KARACHI: An International Monetary Fund (IMF) official confirmed on Tuesday that the global lender was not considering increasing the amount of Pakistan’s $1.4 billion loan from its climate resilience fund, as Islamabad assesses economic damages from the recent devastating floods.
Islamabad and the IMF reached a staff-level agreement on the second review under Pakistan’s Extended Fund Facility (EFF) and the first review under the lender’s Resilience and Sustainability Facility (RSF) last week. The RSF is part of a broader reform program that aims to help Pakistan adapt to increasingly frequent and devastating climate shocks.
Pakistan is the first country in the Middle East and Central Asia region to access the RSF program. The expected approval from the IMF’s Executive Board will pave the way for Pakistan to receive $200 million under the RSF, the IMF said last week.
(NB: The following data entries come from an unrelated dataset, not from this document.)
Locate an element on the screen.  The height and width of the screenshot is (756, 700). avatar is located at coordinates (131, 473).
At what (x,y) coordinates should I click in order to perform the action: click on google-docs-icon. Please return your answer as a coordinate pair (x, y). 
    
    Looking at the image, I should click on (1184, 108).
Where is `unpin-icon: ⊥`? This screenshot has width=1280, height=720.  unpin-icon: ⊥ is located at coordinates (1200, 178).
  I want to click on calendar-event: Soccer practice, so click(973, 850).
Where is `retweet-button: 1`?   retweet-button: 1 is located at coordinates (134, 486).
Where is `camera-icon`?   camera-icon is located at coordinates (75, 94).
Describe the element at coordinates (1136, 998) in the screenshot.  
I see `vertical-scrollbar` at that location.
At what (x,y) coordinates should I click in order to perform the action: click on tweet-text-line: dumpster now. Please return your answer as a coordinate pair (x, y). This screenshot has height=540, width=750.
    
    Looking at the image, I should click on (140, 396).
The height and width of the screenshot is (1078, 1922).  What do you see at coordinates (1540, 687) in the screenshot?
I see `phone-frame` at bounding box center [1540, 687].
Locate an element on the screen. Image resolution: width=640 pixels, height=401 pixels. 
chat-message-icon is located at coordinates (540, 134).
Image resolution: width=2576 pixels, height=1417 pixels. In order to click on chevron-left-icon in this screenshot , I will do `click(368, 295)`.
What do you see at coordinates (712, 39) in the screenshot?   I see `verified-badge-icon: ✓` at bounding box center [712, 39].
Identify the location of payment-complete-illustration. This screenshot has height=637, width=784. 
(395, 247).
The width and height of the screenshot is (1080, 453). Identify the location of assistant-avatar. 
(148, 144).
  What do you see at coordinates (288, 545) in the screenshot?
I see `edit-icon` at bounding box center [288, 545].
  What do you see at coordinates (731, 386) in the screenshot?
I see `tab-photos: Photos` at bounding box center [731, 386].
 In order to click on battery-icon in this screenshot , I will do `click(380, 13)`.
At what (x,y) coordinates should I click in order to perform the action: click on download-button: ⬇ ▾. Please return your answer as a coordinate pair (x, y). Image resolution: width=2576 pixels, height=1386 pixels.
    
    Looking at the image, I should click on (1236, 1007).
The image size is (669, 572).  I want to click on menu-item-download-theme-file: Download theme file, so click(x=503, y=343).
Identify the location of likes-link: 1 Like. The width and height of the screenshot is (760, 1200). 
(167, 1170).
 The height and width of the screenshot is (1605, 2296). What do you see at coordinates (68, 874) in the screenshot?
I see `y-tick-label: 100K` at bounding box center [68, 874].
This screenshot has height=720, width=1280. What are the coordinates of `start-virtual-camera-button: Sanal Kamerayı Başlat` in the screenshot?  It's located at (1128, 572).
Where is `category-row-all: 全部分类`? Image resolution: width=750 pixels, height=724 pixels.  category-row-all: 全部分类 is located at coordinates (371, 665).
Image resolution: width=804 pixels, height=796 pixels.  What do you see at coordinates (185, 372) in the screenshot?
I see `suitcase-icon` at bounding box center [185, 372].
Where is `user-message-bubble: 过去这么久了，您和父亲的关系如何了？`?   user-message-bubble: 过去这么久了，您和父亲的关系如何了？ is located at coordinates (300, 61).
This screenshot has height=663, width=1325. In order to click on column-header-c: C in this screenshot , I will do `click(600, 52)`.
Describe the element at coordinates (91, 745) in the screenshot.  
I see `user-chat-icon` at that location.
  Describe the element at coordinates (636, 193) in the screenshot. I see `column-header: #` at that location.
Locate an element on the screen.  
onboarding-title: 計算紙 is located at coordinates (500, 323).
The South Asian country has said it is currently assessing damages caused by heavy rains and floods this monsoon season, which have killed over 1,000 people, 22,000 livestock and washed away over 2.2 million acres of crops since late June.
When asked whether the IMF had any plans to increase its funding from Pakistan’s $1.4 billion RSF program, the lender’s country representative for Pakistan, Mahir Binici, told Arab News in a written response:
“On May 9, 2025, the IMF Board approved Pakistan’s arrangement under the Resilience and Sustainability Facility (RSF), supporting the authorities’ efforts to build economic resilience to climate vulnerabilities and natural disasters, with access of around $1.4 billion.
“A change in the access amount is not under consideration.”
About Islamabad’s implementation of the EFF program, Binici said Pakistani authorities have demonstrated commitment to implementing reforms under the EFF and made “significant effort” to meet program targets, continuing to entrench macroeconomic stability and rebuilding confidence.
“The implementation of specific targets and commitments under the EFF-supported program is still under assessment,” the official said.
Pakistan secured the $7 billion bailout from the IMF under the EFF program in September 2024 after months of negotiations to stabilize its struggling economy, rebuild reserves and attract foreign investment. The program came after record inflation and devastating floods pushed millions into poverty.
The IMF warned last week that the recent floods had darkened Pakistan’s outlook, particularly for agriculture, and could drag FY26 growth down to around 3.3–3.5 percent.